-- Opening Marker --

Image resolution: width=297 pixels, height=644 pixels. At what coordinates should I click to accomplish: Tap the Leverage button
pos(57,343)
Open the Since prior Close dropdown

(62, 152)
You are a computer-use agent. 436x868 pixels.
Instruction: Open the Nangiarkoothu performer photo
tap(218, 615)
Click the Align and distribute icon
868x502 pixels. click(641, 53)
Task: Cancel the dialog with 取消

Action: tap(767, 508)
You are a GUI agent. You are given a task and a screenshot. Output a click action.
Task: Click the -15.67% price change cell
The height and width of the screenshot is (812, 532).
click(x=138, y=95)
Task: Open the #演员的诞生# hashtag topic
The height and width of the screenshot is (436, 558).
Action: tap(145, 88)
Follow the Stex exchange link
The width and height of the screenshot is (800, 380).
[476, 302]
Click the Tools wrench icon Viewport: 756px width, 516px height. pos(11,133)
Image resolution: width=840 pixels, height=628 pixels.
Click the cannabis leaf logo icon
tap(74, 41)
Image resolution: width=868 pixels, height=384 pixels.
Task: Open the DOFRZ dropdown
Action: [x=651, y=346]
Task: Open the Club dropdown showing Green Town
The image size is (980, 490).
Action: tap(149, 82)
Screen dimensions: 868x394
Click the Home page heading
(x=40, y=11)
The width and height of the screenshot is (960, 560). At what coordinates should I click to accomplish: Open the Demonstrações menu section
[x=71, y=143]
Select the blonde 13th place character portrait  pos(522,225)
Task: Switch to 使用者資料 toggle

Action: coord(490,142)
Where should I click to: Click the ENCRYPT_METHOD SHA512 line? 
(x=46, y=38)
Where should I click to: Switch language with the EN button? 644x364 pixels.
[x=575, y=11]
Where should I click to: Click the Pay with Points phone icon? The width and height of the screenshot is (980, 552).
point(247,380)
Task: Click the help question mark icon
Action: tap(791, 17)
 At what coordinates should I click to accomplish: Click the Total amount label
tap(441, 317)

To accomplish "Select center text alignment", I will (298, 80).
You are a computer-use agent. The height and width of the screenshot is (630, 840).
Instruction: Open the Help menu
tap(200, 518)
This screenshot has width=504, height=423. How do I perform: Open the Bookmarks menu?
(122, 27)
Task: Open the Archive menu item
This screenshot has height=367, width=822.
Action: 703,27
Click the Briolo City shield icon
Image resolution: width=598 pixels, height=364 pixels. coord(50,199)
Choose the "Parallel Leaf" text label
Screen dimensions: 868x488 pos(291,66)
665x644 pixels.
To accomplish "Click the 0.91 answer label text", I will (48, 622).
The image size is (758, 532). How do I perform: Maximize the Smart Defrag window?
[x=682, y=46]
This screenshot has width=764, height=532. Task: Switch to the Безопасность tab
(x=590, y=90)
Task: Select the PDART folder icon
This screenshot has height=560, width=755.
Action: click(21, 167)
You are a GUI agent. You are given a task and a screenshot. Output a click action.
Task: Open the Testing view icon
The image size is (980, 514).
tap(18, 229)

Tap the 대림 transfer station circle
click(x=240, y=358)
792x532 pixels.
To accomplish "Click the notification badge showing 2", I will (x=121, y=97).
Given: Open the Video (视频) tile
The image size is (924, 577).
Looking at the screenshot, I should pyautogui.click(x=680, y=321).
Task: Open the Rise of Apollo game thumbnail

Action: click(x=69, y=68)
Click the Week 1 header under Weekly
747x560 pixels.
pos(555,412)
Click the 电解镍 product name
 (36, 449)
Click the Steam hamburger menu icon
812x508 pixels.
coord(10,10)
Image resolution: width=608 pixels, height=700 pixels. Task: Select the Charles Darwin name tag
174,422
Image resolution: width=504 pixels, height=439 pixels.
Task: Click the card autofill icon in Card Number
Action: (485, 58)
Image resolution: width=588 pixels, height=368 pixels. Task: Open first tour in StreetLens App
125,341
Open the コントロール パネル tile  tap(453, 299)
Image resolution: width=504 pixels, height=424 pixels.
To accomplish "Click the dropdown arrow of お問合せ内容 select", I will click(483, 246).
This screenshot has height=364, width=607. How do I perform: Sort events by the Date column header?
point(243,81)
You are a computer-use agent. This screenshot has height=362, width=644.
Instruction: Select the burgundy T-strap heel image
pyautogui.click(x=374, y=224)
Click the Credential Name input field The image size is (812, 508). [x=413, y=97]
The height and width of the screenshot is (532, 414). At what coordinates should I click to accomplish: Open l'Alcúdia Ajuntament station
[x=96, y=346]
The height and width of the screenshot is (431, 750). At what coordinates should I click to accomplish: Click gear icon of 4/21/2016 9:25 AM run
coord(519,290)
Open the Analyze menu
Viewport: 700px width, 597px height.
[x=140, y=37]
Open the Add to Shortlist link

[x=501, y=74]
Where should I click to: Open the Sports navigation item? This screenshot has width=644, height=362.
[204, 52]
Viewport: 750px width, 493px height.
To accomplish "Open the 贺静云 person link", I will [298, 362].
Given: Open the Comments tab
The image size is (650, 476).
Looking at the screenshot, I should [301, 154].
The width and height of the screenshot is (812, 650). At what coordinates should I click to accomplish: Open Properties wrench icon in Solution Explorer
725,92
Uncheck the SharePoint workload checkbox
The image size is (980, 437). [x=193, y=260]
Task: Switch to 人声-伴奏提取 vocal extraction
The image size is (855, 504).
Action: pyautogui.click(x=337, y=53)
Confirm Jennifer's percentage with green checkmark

-- Closing Marker --

▸ **The problem**: Extract every line above exactly as it stands.

▸ **Written solution**:
Image resolution: width=297 pixels, height=644 pixels. At what coordinates should I click to accomplish: Tap the Leverage button
pos(57,343)
Open the Since prior Close dropdown

(62, 152)
You are a computer-use agent. 436x868 pixels.
Instruction: Open the Nangiarkoothu performer photo
tap(218, 615)
Click the Align and distribute icon
868x502 pixels. click(641, 53)
Task: Cancel the dialog with 取消

Action: tap(767, 508)
You are a GUI agent. You are given a task and a screenshot. Output a click action.
Task: Click the -15.67% price change cell
The height and width of the screenshot is (812, 532).
click(x=138, y=95)
Task: Open the #演员的诞生# hashtag topic
The height and width of the screenshot is (436, 558).
Action: tap(145, 88)
Follow the Stex exchange link
The width and height of the screenshot is (800, 380).
[476, 302]
Click the Tools wrench icon Viewport: 756px width, 516px height. pos(11,133)
Image resolution: width=840 pixels, height=628 pixels.
Click the cannabis leaf logo icon
tap(74, 41)
Image resolution: width=868 pixels, height=384 pixels.
Task: Open the DOFRZ dropdown
Action: [x=651, y=346]
Task: Open the Club dropdown showing Green Town
The image size is (980, 490).
Action: tap(149, 82)
Screen dimensions: 868x394
Click the Home page heading
(x=40, y=11)
The width and height of the screenshot is (960, 560). At what coordinates should I click to accomplish: Open the Demonstrações menu section
[x=71, y=143]
Select the blonde 13th place character portrait  pos(522,225)
Task: Switch to 使用者資料 toggle

Action: coord(490,142)
Where should I click to: Click the ENCRYPT_METHOD SHA512 line? 
(x=46, y=38)
Where should I click to: Switch language with the EN button? 644x364 pixels.
[x=575, y=11]
Where should I click to: Click the Pay with Points phone icon? The width and height of the screenshot is (980, 552).
point(247,380)
Task: Click the help question mark icon
Action: tap(791, 17)
 At what coordinates should I click to accomplish: Click the Total amount label
tap(441, 317)

To accomplish "Select center text alignment", I will (298, 80).
You are a computer-use agent. The height and width of the screenshot is (630, 840).
Instruction: Open the Help menu
tap(200, 518)
This screenshot has width=504, height=423. How do I perform: Open the Bookmarks menu?
(122, 27)
Task: Open the Archive menu item
This screenshot has height=367, width=822.
Action: 703,27
Click the Briolo City shield icon
Image resolution: width=598 pixels, height=364 pixels. coord(50,199)
Choose the "Parallel Leaf" text label
Screen dimensions: 868x488 pos(291,66)
665x644 pixels.
To accomplish "Click the 0.91 answer label text", I will (48, 622).
The image size is (758, 532). How do I perform: Maximize the Smart Defrag window?
[x=682, y=46]
This screenshot has width=764, height=532. Task: Switch to the Безопасность tab
(x=590, y=90)
Task: Select the PDART folder icon
This screenshot has height=560, width=755.
Action: click(21, 167)
You are a GUI agent. You are given a task and a screenshot. Output a click action.
Task: Open the Testing view icon
The image size is (980, 514).
tap(18, 229)

Tap the 대림 transfer station circle
click(x=240, y=358)
792x532 pixels.
To accomplish "Click the notification badge showing 2", I will (x=121, y=97).
Given: Open the Video (视频) tile
The image size is (924, 577).
Looking at the screenshot, I should pyautogui.click(x=680, y=321).
Task: Open the Rise of Apollo game thumbnail

Action: click(x=69, y=68)
Click the Week 1 header under Weekly
747x560 pixels.
pos(555,412)
Click the 电解镍 product name
 (36, 449)
Click the Steam hamburger menu icon
812x508 pixels.
coord(10,10)
Image resolution: width=608 pixels, height=700 pixels. Task: Select the Charles Darwin name tag
174,422
Image resolution: width=504 pixels, height=439 pixels.
Task: Click the card autofill icon in Card Number
Action: (485, 58)
Image resolution: width=588 pixels, height=368 pixels. Task: Open first tour in StreetLens App
125,341
Open the コントロール パネル tile  tap(453, 299)
Image resolution: width=504 pixels, height=424 pixels.
To accomplish "Click the dropdown arrow of お問合せ内容 select", I will click(483, 246).
This screenshot has height=364, width=607. How do I perform: Sort events by the Date column header?
point(243,81)
You are a computer-use agent. This screenshot has height=362, width=644.
Instruction: Select the burgundy T-strap heel image
pyautogui.click(x=374, y=224)
Click the Credential Name input field The image size is (812, 508). [x=413, y=97]
The height and width of the screenshot is (532, 414). At what coordinates should I click to accomplish: Open l'Alcúdia Ajuntament station
[x=96, y=346]
The height and width of the screenshot is (431, 750). At what coordinates should I click to accomplish: Click gear icon of 4/21/2016 9:25 AM run
coord(519,290)
Open the Analyze menu
Viewport: 700px width, 597px height.
[x=140, y=37]
Open the Add to Shortlist link

[x=501, y=74]
Where should I click to: Open the Sports navigation item? This screenshot has width=644, height=362.
[204, 52]
Viewport: 750px width, 493px height.
To accomplish "Open the 贺静云 person link", I will [298, 362].
Given: Open the Comments tab
The image size is (650, 476).
Looking at the screenshot, I should [301, 154].
The width and height of the screenshot is (812, 650). At what coordinates should I click to accomplish: Open Properties wrench icon in Solution Explorer
725,92
Uncheck the SharePoint workload checkbox
The image size is (980, 437). [x=193, y=260]
Task: Switch to 人声-伴奏提取 vocal extraction
The image size is (855, 504).
Action: pyautogui.click(x=337, y=53)
Confirm Jennifer's percentage with green checkmark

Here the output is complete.